The Irony of It All

August 28, 2010 / Psychology / 4 Comments

Ever since the meaning behind the first Matrix was explained to me in my 10th grade psychology class, I became enthralled with the philosophy of life. It made me think hard about my existence as a confused adolescent. What do we exist for? Love? Justice? Fame? Power? Passion?

I was so intent with seeking the answer to that question that I spent 4 years in college studying philosophy. I devoured everything from ancient greek to postmodern to find an answer that I could be satisfied with.

No, I didn’t find the answer I wanted from these classes. I ended up cracking the code through my own life experiences. A decade-long battle with an autoimmune disease made me realize that health and thus life itself is not determined by some invisible force — be it Adam Smith’s economic theory or fate. Much of health and life itself is determined by choice. My choice.

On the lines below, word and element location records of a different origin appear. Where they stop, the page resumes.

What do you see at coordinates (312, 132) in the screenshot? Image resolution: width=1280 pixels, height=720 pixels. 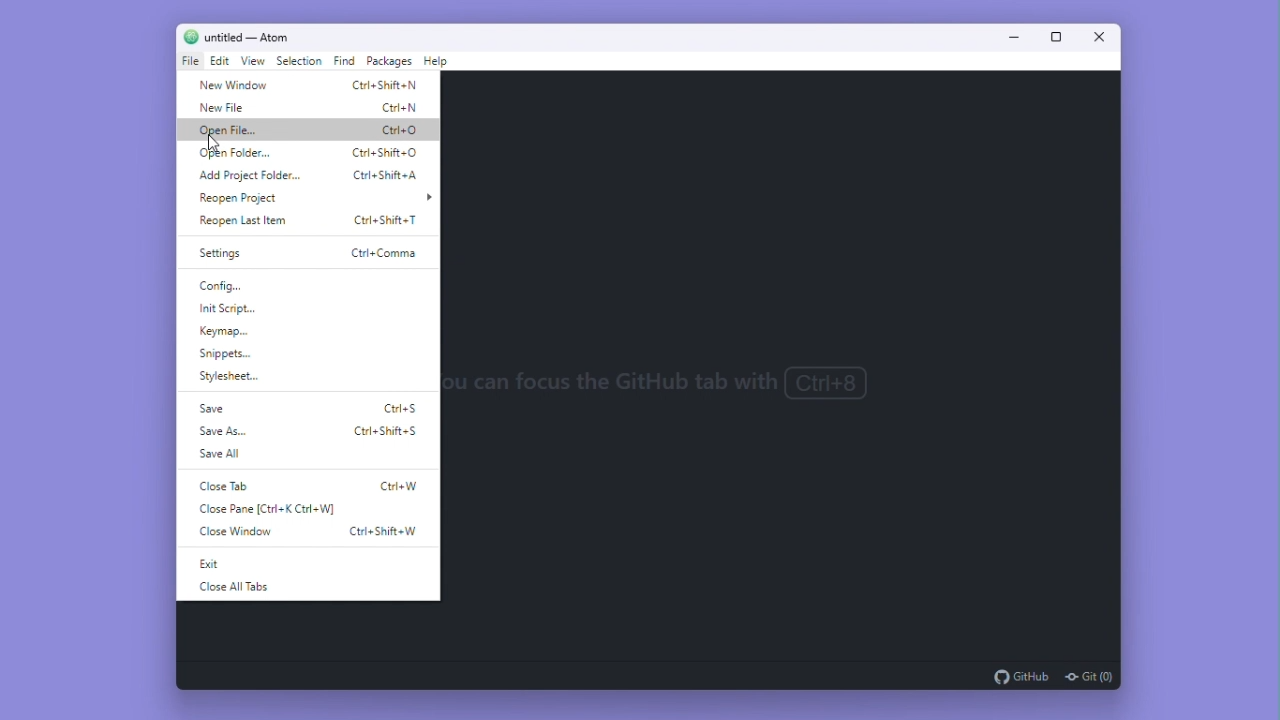 I see `Open file ctrl+O` at bounding box center [312, 132].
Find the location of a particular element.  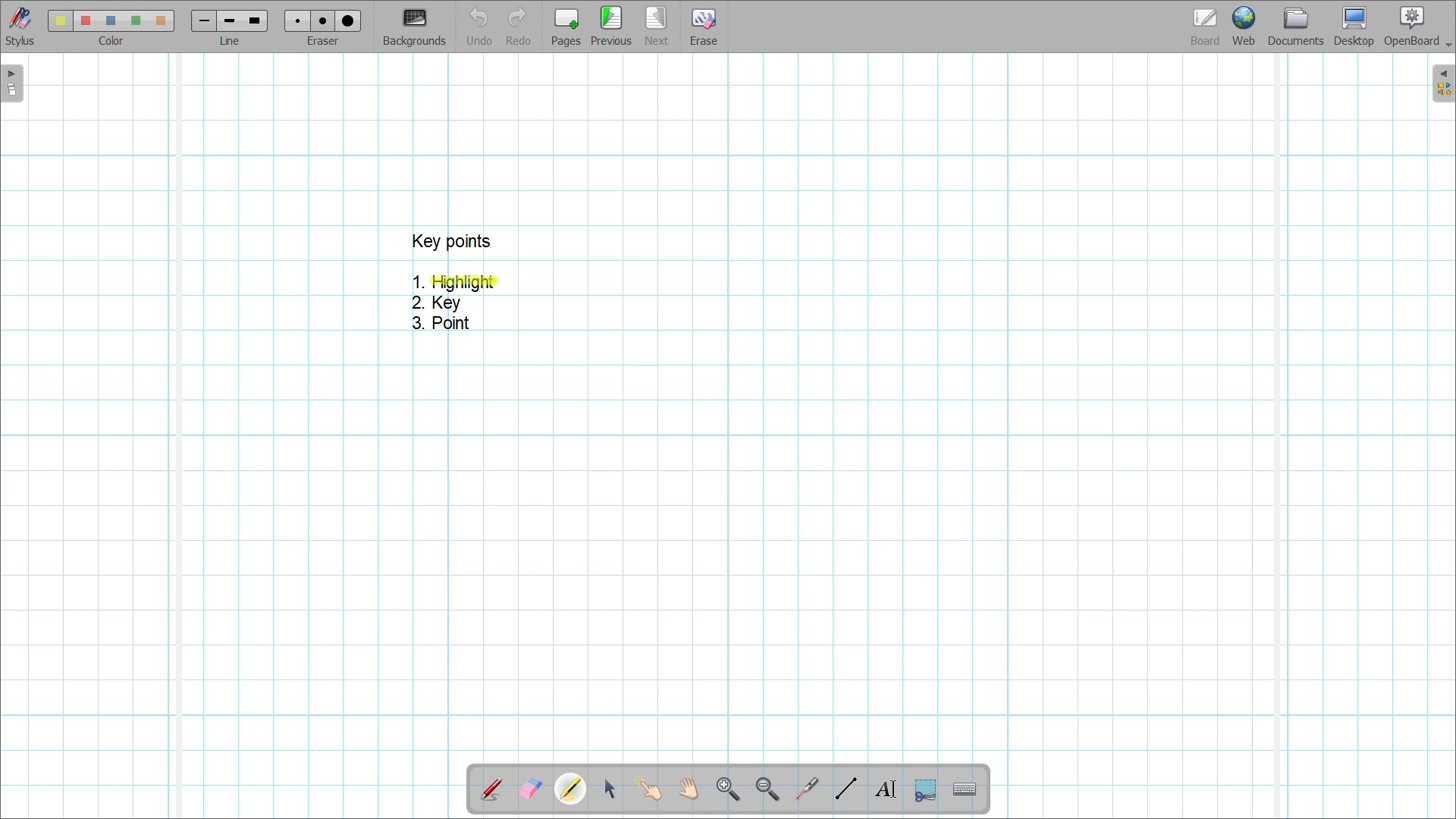

Desktop is located at coordinates (1354, 26).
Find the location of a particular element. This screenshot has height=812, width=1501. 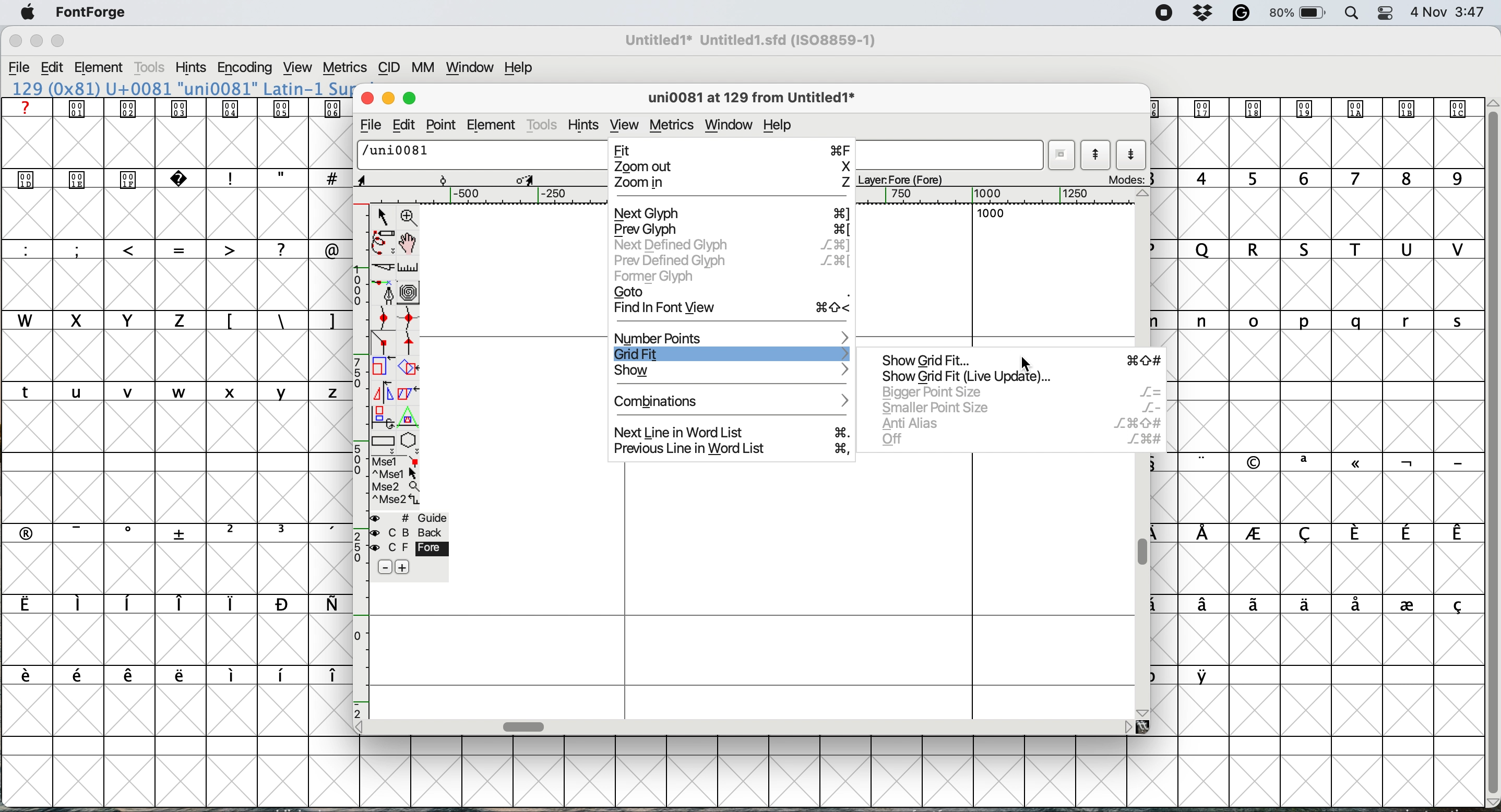

next defined glyph is located at coordinates (731, 246).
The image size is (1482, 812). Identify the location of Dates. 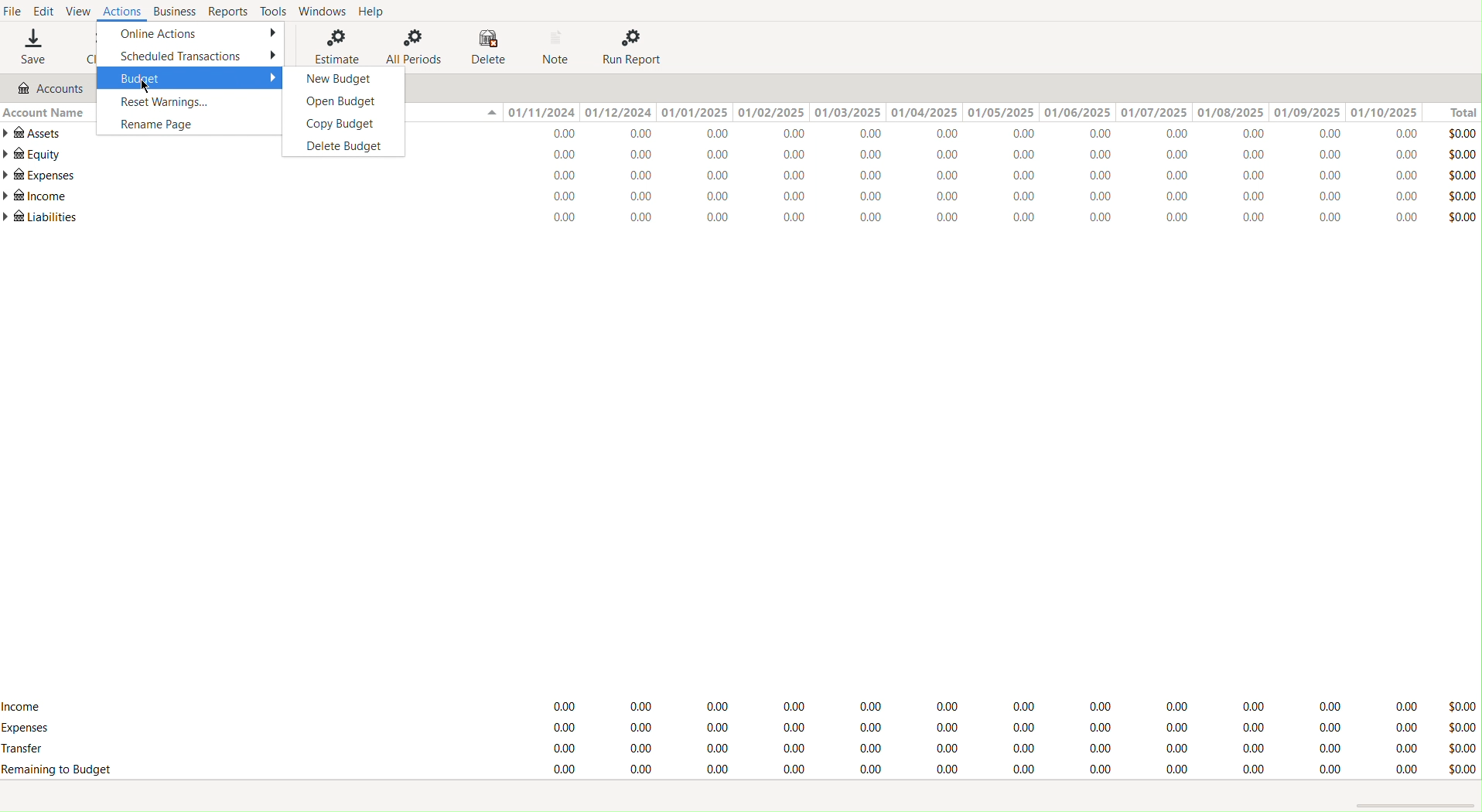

Fast forward to today, I accidentally caught the ending of the Matrix Revolutions on TV. I felt a decade of my life nullified as I heard the ending dialogue between Agent Smith and Neo:

Agent Smith asked: “Why, Mr. Anderson, Why? Why do you persist?”

Neo calmly (and as usual, expressionlessly) replied, “Because I choose to.”

So all this while the movie that got me all riled up on the meaning of life did answer the damn question! I just needed to pay more attention instead of deriding it as an anticlimactic ending to a beautiful trilogy!

The irony of it all.

In defense of the years spent reading everything from Plato to Locke to Lacan in search for the answer… I probably wouldn’t be the person I am had I not embarked on the quest to find the meaning of life. I also probably wouldn’t have arrived at my eureka moment had I not gained some philosophical and psychological insight into human nature. And I definitely wouldn’t have realized the significance of Neo’s last line (and my stupidity) had I not slogged through all those piles of books.

Irony aside, I now have another burning quest at hand: How should I choose to live my life?

As a 24 year old, I know I’m not quite equipped to find the answer yet. But this time, instead of consulting a bunch of long-winded old men, I’m just going to live my life to find out.